Abstract

In northern Indigenous communities, eating traditional foods (which include locally harvested wild game, fish, game birds, and plants) is associated with improved nutritional status. However, traditional foods can occasionally increase human exposures to contaminants. To mitigate potential risks from elevated contaminant levels in fish and wildlife, public health officials regularly respond to the results from environmental monitoring programs by designing notices that advise individuals to limit their consumption of particular traditional foods. For example, elevated mercury (Hg) levels in Walleye, Northern Pike, and Lake Trout in some subarctic lakes led to the release of a series of consumption notices by the Government of the Northwest Territories Department of Health and Social Services. Also, high levels of cadmium (Cd) in the organs of moose from the Southern Mackenzie Mountains, Canada resulted in consumption notices recommending people to limit their consumption of kidney and liver of moose harvested from this region.Since 2016, a community-based human biomonitoring project has been run in nine Dene/Métis communities of the Dehcho and Sahtú regions of the Northwest Territories Mackenzie Valley (n=538).
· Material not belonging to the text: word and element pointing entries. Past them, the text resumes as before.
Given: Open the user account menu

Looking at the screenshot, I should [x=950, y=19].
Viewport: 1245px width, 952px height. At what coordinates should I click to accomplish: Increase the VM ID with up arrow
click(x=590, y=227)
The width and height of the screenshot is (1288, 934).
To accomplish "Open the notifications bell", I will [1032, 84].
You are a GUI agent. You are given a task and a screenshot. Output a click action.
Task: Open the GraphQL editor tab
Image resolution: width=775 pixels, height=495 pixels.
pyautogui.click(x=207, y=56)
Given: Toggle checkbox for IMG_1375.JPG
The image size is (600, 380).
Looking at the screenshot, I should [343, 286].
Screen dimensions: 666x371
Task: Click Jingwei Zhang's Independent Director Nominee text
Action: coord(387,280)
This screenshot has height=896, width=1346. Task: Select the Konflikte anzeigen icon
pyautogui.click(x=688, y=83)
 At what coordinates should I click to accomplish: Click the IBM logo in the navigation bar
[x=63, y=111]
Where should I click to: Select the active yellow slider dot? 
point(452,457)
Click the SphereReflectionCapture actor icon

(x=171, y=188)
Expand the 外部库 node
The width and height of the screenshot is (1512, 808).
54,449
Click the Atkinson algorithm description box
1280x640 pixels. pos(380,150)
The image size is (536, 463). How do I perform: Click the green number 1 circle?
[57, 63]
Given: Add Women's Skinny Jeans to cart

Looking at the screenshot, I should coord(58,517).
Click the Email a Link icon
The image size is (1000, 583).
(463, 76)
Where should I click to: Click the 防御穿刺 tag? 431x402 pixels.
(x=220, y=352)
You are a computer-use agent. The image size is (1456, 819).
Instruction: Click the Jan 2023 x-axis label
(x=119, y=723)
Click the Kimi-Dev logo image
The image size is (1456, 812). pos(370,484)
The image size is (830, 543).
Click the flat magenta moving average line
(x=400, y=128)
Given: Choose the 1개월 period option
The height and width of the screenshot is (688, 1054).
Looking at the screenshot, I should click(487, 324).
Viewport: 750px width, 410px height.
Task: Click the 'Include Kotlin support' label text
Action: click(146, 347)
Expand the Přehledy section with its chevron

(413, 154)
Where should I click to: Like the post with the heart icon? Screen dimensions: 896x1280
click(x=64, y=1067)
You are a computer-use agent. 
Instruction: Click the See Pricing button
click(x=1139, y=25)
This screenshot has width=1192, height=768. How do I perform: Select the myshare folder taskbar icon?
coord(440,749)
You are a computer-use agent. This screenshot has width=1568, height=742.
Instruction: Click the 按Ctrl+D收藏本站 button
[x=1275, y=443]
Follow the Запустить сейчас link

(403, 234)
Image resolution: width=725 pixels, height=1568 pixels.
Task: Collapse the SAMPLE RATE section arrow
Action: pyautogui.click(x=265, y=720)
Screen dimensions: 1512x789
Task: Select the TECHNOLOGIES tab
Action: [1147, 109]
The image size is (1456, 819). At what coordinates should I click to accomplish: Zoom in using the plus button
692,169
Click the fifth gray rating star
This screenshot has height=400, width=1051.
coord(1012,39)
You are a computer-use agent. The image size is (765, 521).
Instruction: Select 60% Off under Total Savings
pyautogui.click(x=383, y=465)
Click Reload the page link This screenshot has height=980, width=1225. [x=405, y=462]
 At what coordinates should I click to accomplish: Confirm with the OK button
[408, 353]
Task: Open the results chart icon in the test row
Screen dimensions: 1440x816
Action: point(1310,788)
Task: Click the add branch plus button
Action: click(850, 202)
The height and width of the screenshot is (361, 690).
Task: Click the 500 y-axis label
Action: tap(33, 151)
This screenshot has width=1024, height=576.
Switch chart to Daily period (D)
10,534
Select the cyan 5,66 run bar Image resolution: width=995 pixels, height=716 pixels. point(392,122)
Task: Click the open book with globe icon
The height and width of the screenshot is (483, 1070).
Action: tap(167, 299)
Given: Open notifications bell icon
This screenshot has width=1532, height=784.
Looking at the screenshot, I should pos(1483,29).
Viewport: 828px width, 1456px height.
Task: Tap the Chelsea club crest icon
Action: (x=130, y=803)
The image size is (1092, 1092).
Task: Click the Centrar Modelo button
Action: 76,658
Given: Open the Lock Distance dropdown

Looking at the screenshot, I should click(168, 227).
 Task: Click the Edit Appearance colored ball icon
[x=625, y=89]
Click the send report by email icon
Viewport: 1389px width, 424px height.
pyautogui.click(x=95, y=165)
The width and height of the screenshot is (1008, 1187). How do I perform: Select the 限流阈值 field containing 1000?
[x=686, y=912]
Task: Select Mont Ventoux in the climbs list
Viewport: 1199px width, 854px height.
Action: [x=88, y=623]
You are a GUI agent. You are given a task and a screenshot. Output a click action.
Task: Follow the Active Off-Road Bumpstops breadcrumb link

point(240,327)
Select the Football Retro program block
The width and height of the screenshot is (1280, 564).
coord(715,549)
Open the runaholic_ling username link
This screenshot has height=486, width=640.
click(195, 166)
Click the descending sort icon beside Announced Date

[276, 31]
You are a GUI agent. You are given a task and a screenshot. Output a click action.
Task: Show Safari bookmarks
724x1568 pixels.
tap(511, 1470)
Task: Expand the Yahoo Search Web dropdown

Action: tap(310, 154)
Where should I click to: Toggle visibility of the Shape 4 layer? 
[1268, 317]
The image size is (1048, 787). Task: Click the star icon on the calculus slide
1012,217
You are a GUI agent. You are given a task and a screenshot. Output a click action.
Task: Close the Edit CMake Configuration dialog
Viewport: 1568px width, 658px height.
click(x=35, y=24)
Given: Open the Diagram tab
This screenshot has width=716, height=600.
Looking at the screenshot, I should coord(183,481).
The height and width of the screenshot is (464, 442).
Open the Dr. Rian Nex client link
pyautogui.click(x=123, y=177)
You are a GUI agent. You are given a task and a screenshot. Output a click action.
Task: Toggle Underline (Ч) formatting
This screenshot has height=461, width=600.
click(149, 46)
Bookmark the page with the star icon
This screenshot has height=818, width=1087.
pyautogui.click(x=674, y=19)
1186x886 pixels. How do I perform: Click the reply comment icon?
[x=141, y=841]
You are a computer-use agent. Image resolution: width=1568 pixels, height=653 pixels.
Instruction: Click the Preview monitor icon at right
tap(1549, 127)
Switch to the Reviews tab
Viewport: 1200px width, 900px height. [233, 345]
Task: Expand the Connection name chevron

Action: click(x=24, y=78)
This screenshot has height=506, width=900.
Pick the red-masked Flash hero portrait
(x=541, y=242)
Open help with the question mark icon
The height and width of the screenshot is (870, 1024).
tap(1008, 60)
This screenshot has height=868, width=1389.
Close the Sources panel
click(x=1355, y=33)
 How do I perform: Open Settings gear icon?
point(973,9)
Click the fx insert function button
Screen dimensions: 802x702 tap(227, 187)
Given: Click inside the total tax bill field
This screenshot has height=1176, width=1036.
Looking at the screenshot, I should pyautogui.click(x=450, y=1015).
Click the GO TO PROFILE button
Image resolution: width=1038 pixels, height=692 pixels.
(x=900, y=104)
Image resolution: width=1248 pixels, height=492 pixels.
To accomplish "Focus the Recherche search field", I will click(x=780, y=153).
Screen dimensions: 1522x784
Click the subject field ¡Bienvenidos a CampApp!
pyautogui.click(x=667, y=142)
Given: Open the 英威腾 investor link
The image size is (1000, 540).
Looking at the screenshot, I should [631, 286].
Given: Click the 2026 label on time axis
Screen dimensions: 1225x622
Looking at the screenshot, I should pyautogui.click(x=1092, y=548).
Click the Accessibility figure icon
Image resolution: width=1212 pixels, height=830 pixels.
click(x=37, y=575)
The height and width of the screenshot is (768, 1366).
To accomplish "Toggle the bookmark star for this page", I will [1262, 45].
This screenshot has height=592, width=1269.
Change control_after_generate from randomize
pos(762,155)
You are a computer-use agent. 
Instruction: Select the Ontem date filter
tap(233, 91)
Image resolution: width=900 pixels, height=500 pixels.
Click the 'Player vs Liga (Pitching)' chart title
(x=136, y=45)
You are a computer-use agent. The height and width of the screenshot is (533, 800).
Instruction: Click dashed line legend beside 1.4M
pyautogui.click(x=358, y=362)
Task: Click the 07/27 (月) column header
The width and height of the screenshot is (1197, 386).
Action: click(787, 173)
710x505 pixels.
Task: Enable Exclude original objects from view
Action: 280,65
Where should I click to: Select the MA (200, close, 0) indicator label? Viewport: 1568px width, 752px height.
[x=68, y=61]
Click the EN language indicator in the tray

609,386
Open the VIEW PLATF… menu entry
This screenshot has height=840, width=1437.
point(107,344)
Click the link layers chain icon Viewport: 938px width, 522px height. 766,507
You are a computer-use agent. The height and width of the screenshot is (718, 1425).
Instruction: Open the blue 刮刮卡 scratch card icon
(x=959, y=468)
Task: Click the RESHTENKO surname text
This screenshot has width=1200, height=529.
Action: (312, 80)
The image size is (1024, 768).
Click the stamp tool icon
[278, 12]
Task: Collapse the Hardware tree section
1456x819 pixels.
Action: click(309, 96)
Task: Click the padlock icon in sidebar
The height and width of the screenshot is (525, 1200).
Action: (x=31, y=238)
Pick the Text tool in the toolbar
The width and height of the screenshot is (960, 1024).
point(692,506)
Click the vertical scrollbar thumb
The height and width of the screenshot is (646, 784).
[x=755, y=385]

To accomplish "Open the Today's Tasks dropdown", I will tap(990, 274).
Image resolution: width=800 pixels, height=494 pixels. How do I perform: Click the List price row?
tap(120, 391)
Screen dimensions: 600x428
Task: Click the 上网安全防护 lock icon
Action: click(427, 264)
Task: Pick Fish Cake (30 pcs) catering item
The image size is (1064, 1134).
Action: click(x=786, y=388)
This project included dietary assessments (e.g., 24-hour Recall, Food Frequency Questionnaire) as well as hair, urine and blood sampling to characterize contaminant exposures among participants. Although Hg and Cd levels in traditional foods from the Northwest Territories are occasionally elevated, the results from this biomonitoring research show exposures to these metals to be generally similar to those observed in other populations in Canada. These results are supporting ongoing efforts at the community and territorial level to design follow up plans in response to environmental monitoring data.